### Texte fourni
Google prévoit de modifier les paramètres par défaut du navigateur Chrome avec la sortie de Chrome 154 en octobre 2026, afin d’activer l’option « Toujours utiliser des connexions sécurisées » dans sa version destinée aux sites publics. Selon cette modification, Chrome demandera l’autorisation de l’utilisateur avant le premier accès à un site public qui n’utilise pas HTTPS, au lieu d’autoriser l’établissement d’une connexion non chiffrée sans avertissement préalable.
Les équipes de Chrome Security affirment que les connexions HTTP peuvent permettre à un attaquant de détourner la navigation et de contraindre l’utilisateur à charger des ressources contrôlées par celui-ci, ce qui pourrait l’exposer à des logiciels malveillants, à des exploits ciblés ou à des attaques d’ingénierie sociale. Le problème est encore plus complexe, car de nombreux sites HTTP redirigent immédiatement vers HTTPS, rendant la connexion non sécurisée invisible pour l’utilisateur avant que le risque ne survienne.

[Entrées de données enregistrées]
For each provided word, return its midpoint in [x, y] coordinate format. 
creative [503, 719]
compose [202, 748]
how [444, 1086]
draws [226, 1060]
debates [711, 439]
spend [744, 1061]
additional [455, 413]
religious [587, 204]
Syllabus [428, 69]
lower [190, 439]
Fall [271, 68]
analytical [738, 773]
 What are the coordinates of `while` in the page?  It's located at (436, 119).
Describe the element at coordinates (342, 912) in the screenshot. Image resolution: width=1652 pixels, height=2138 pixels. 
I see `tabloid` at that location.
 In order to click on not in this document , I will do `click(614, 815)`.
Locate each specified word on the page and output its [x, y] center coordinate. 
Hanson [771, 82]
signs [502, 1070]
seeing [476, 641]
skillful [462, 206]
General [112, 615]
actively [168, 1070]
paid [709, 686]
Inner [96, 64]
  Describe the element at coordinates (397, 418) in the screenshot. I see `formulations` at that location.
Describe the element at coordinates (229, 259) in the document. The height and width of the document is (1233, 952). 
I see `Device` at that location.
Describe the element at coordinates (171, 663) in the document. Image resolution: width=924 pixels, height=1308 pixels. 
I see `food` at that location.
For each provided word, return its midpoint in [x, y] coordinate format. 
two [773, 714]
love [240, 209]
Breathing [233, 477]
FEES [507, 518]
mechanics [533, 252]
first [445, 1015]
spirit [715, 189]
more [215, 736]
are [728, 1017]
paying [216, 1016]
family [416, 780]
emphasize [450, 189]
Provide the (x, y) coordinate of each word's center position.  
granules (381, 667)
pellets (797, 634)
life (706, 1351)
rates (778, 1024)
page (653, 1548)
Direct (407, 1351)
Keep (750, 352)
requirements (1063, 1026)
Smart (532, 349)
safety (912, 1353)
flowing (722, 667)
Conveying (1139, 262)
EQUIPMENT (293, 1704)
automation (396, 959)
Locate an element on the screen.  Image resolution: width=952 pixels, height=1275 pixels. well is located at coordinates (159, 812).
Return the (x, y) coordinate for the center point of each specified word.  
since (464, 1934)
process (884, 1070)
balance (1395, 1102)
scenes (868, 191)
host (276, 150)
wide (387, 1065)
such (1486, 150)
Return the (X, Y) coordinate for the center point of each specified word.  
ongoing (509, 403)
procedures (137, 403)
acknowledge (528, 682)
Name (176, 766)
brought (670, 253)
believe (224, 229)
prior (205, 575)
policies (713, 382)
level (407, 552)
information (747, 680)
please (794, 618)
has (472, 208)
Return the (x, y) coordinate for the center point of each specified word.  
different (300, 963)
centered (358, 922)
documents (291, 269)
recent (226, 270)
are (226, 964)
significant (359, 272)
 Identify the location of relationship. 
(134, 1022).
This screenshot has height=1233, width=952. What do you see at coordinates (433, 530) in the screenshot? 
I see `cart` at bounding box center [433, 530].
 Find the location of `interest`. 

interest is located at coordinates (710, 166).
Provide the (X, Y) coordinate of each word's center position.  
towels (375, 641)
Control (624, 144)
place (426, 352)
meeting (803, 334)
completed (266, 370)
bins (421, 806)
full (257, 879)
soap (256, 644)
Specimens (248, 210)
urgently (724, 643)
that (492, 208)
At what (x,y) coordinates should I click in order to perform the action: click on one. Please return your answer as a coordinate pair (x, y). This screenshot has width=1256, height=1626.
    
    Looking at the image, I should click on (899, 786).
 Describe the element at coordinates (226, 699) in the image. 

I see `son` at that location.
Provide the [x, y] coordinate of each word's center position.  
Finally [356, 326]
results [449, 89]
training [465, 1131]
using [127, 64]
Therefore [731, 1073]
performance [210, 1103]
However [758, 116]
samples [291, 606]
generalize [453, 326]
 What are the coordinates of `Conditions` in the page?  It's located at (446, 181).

### Consignes à suivre
1) D'après le texte sur le navigateur Chrome, quelle version de Chrome doit activer par défaut l'option « Toujours utiliser des connexions sécurisées » ?
2) Recopiez fidèlement le passage du texte sur le navigateur Chrome qui commence par « Les équipes de » et se termine par « risque ne survienne. ».
Veuillez vous fonder uniquement sur le texte.

### Réponses successives
1) Chrome 154, dont la sortie est prévue en octobre 2026.

2)
Les équipes de Chrome Security affirment que les connexions HTTP peuvent permettre à un attaquant de détourner la navigation et de contraindre l’utilisateur à charger des ressources contrôlées par celui-ci, ce qui pourrait l’exposer à des logiciels malveillants, à des exploits ciblés ou à des attaques d’ingénierie sociale. Le problème est encore plus complexe, car de nombreux sites HTTP redirigent immédiatement vers HTTPS, rendant la connexion non sécurisée invisible pour l’utilisateur avant que le risque ne survienne.